Tarefas a realizar:
1. No texto sobre patrimônios suburbanos, qual exemplo de fachada é apresentado como algo que se olha com saudosismo?
2. Prossiga a redação do texto sobre patrimônios suburbanos a partir da última frase apresentada.

4 Patrimônios suburbanos - Vol. 1 Nº 4 / fevereiro 2024
Bem na foto
Em todo lugar tem sempre um edifício antigo, ali resistindo entre um ou outro mais contemporâneo. Pode ser uma casa, um armazém, aquele boteco de esquina, detalhe de alguma marquise… De qualquer forma, sempre um corpo estranho, meio deslocado dos demais, causando estranhamento, curiosidade ou, mais comumente, indiferença para o grande público. Apesar disso, se houver alguma memória afetiva envolvida, aí a coisa muda de figura… Quem não olha com saudosismo a fachada de um cinema de rua, ainda que descaracterizado e transformado em filial de igreja, por exemplo?

Entradas fornecidas:
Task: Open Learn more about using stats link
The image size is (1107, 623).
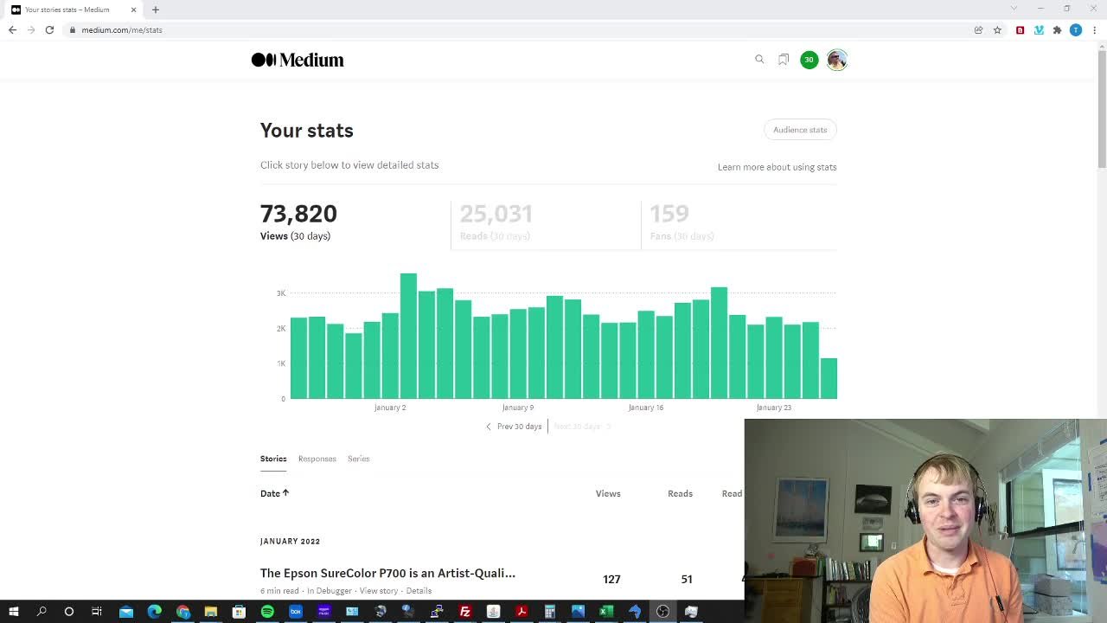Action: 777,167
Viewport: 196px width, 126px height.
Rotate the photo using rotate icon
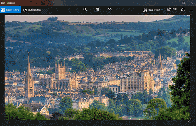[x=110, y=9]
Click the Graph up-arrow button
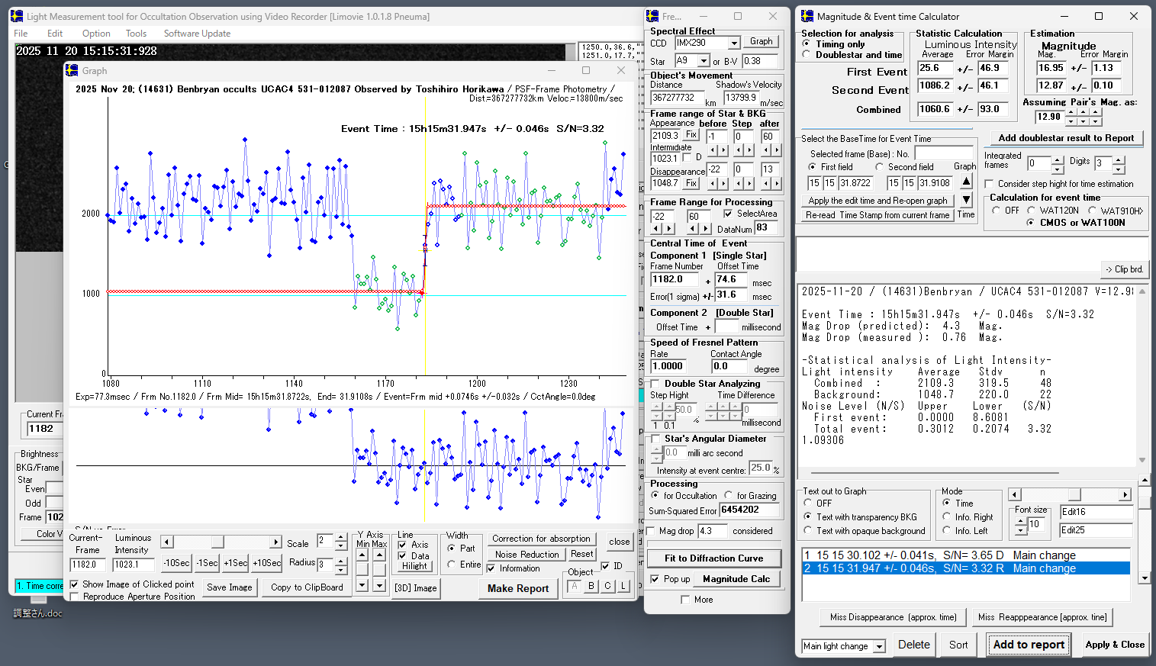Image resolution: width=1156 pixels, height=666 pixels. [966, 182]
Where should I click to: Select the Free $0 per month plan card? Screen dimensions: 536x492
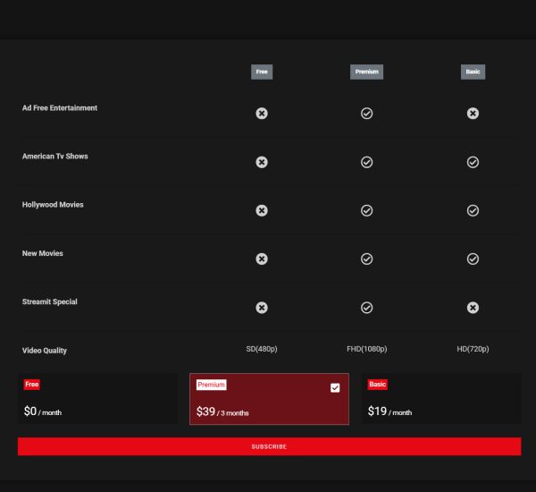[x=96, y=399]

* * *

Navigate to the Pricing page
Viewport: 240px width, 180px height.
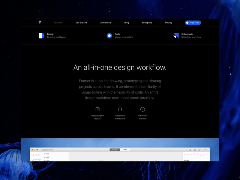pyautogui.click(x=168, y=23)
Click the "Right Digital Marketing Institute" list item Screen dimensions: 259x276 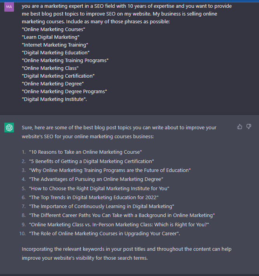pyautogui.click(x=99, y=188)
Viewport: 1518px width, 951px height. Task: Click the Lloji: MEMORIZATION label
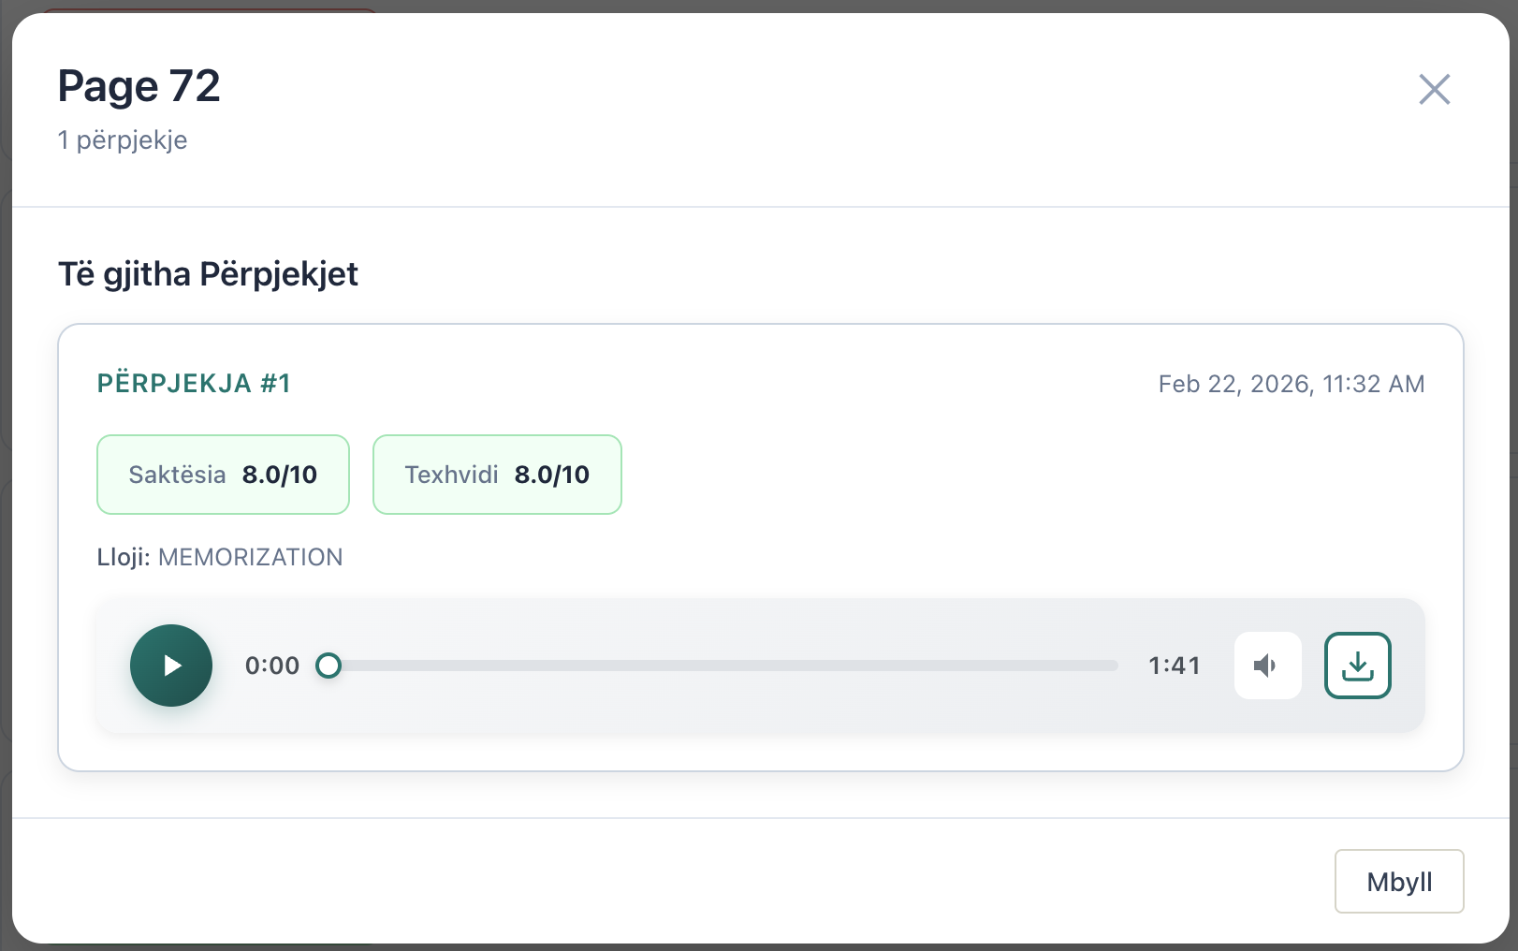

* * *

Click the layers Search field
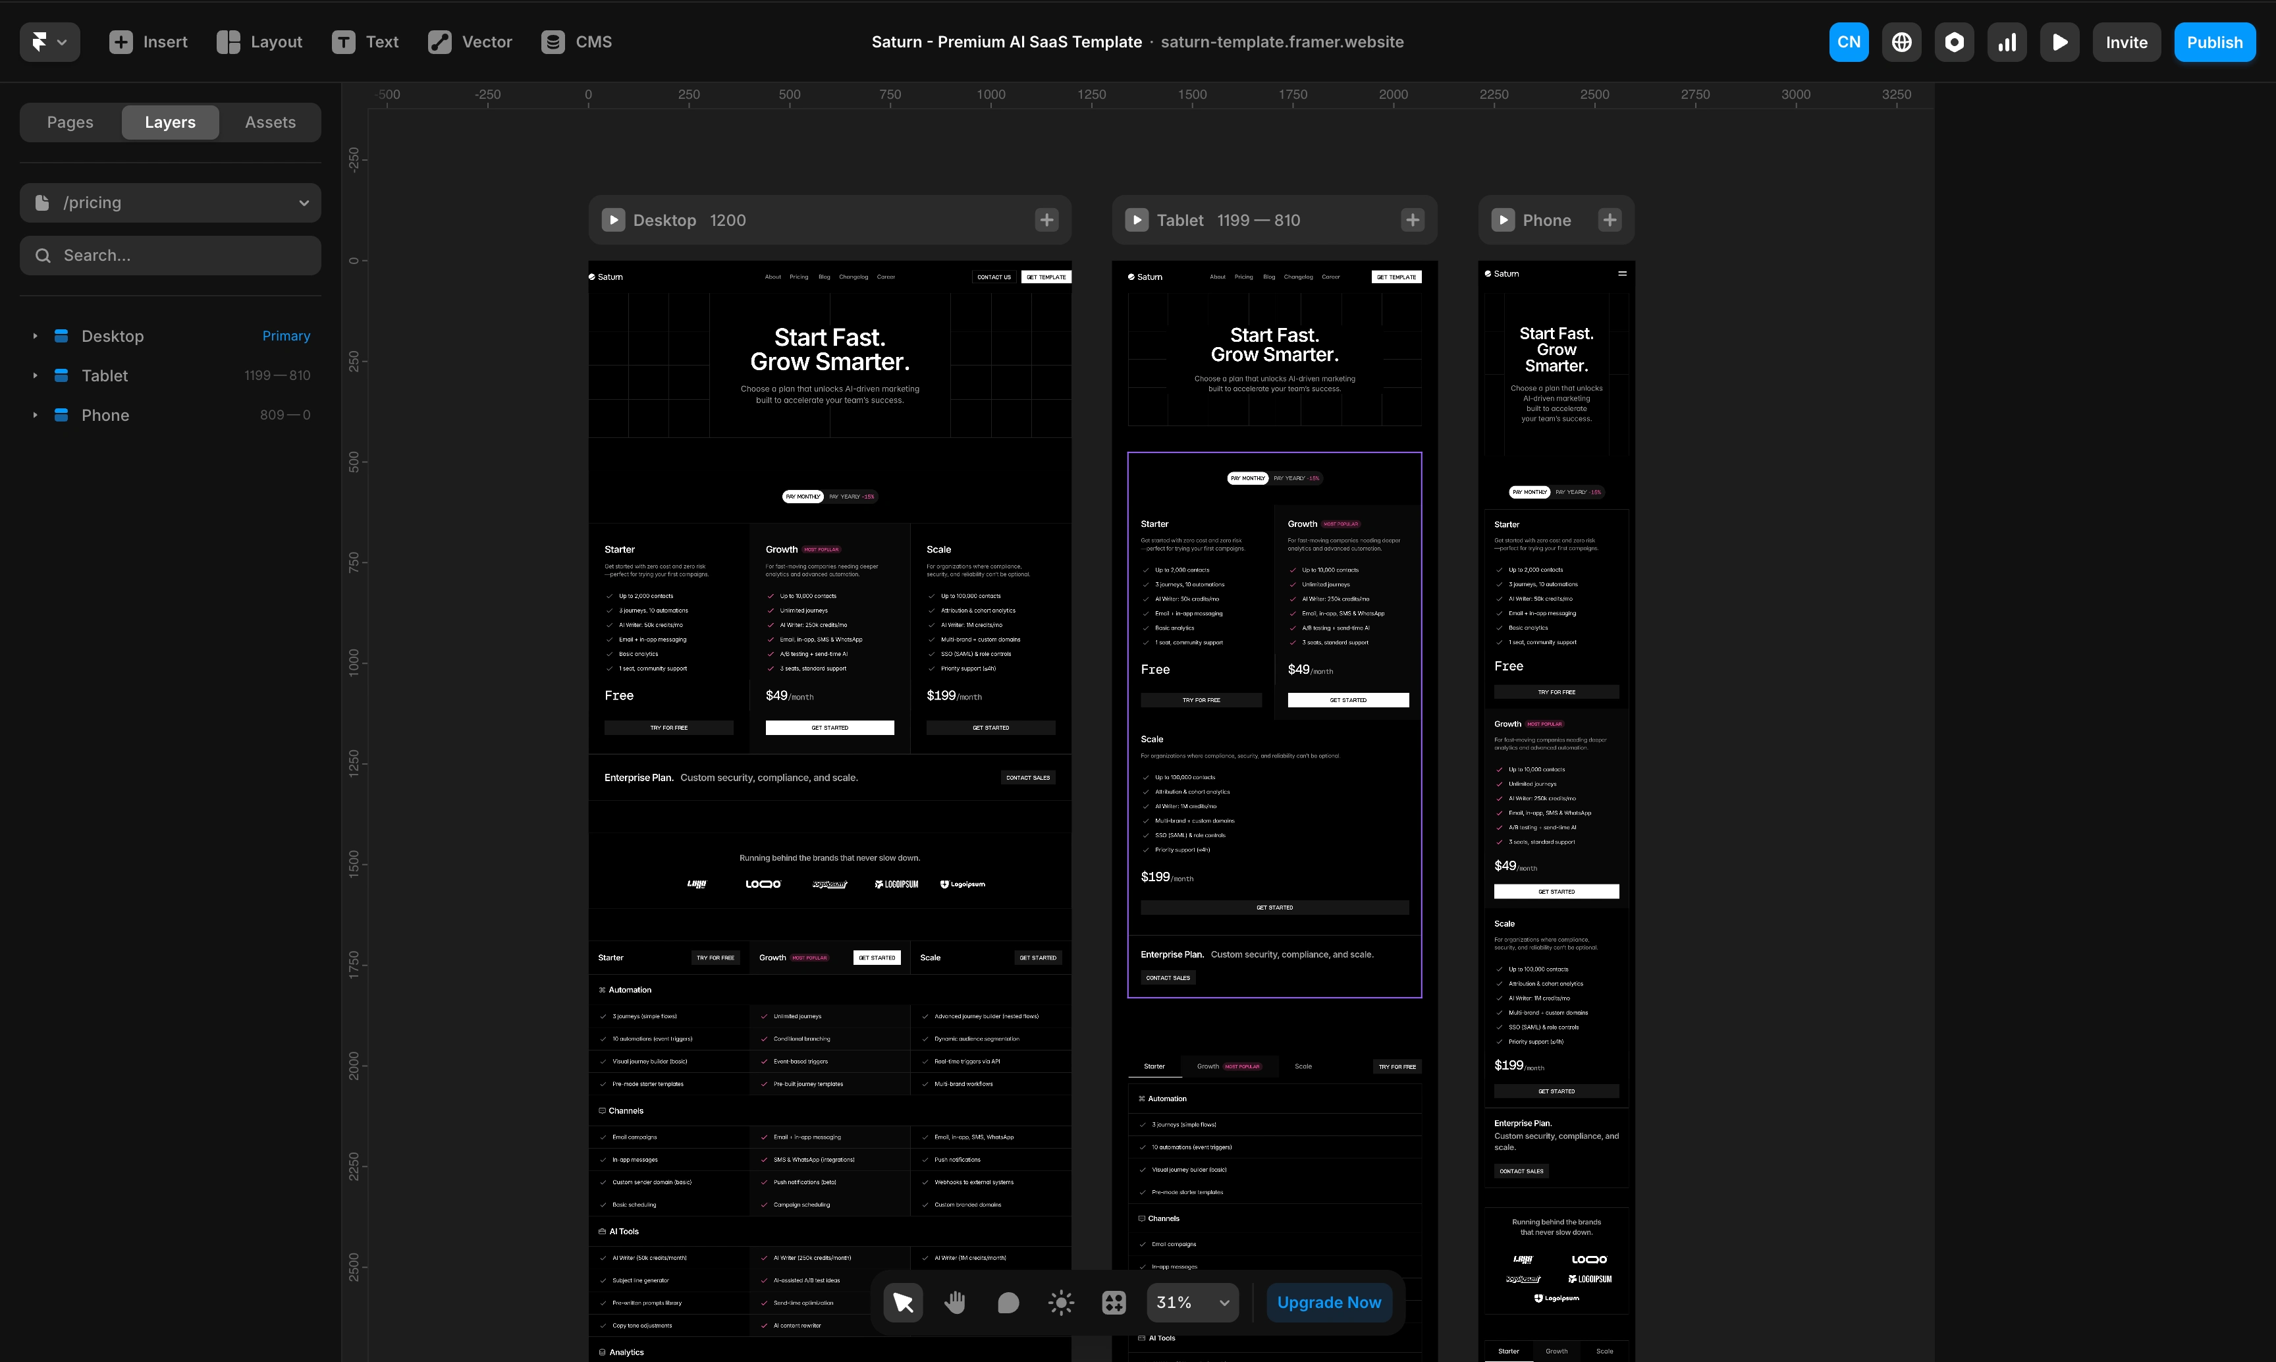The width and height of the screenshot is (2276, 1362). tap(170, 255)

Respostas esperadas:
1. A fachada de um cinema de rua, ainda que descaracterizado e transformado em filial de igreja.

2.
Aqui em Nova Iguaçu não é diferente. Caminhando pela região central é fácil se deparar com essa diversidade de expressões arquitetônicas cheias de memórias. Subindo pela “Rua dos Cartórios”, vindo da estação, já na esquina se esbarra com o que restou do monumental Cine Iguaçu. Ainda que mantendo a aparência externa, sofreu uma série de depredações na parte de dentro. Em vez das cadeiras e do público de outrora, o salão de exibição encontra-se tomado por automóveis, servindo de estacionamento. Aqui caberia a alegoria de um “drive-in macabro”: apesar dos carros, no lugar do filme, apenas silêncio e escuridão. Um espaço literalmente morto por dentro.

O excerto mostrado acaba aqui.